(Recorded data)
******
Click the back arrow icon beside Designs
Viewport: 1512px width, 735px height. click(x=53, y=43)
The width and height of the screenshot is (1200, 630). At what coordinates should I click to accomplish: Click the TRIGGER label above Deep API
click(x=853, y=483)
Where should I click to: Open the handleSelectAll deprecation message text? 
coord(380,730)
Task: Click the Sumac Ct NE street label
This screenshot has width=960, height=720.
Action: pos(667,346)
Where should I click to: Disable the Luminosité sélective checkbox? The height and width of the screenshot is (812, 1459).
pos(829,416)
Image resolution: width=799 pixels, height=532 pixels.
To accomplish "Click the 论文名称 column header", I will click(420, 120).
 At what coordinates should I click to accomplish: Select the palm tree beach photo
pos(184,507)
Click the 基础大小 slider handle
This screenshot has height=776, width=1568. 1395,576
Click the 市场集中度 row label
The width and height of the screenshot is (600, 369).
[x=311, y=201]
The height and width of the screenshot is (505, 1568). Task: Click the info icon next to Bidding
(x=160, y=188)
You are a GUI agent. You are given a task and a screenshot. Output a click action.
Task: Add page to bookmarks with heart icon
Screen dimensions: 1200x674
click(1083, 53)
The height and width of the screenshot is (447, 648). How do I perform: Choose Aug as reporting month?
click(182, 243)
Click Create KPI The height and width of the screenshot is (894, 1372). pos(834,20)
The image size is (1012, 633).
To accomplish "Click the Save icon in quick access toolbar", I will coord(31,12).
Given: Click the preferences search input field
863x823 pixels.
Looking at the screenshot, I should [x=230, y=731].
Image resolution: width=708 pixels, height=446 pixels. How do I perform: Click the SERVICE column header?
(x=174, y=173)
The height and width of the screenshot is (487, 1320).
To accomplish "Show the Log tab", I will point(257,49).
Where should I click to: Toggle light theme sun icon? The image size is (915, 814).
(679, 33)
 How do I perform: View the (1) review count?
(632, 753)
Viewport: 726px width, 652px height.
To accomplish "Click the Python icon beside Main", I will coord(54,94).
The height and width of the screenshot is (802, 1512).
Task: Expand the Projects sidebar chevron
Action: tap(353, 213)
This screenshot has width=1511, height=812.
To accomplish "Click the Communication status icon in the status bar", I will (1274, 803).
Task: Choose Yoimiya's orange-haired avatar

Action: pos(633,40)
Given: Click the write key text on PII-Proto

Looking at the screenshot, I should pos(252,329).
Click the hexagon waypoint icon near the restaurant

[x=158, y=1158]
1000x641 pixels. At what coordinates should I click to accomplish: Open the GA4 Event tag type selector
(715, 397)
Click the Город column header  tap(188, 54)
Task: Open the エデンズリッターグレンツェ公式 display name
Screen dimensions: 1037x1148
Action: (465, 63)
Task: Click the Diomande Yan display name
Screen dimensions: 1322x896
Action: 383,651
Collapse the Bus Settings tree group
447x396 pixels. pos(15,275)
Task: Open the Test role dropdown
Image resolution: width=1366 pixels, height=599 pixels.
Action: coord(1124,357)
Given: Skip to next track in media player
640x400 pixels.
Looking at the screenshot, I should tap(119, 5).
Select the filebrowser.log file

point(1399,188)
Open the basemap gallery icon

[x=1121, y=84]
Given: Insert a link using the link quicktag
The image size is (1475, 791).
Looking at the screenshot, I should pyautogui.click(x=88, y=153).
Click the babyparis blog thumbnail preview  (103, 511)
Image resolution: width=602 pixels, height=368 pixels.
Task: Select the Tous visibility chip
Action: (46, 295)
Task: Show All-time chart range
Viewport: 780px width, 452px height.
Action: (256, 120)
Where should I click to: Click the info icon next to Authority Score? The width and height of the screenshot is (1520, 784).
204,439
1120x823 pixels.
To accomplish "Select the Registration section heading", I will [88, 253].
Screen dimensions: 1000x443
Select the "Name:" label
******
● Task to complete: From the records above, retype only the lines starting at the line that contains "Image resolution: width=799" and ending at the line that contains "Given: Click the preferences", both included.

● Answer to the exercise:
Image resolution: width=799 pixels, height=532 pixels.
To accomplish "Click the 论文名称 column header", I will click(420, 120).
 At what coordinates should I click to accomplish: Select the palm tree beach photo
pos(184,507)
Click the 基础大小 slider handle
This screenshot has height=776, width=1568. 1395,576
Click the 市场集中度 row label
The width and height of the screenshot is (600, 369).
[x=311, y=201]
The height and width of the screenshot is (505, 1568). Task: Click the info icon next to Bidding
(x=160, y=188)
You are a GUI agent. You are given a task and a screenshot. Output a click action.
Task: Add page to bookmarks with heart icon
Screen dimensions: 1200x674
click(1083, 53)
The height and width of the screenshot is (447, 648). How do I perform: Choose Aug as reporting month?
click(182, 243)
Click Create KPI The height and width of the screenshot is (894, 1372). pos(834,20)
The image size is (1012, 633).
To accomplish "Click the Save icon in quick access toolbar", I will coord(31,12).
Given: Click the preferences search input field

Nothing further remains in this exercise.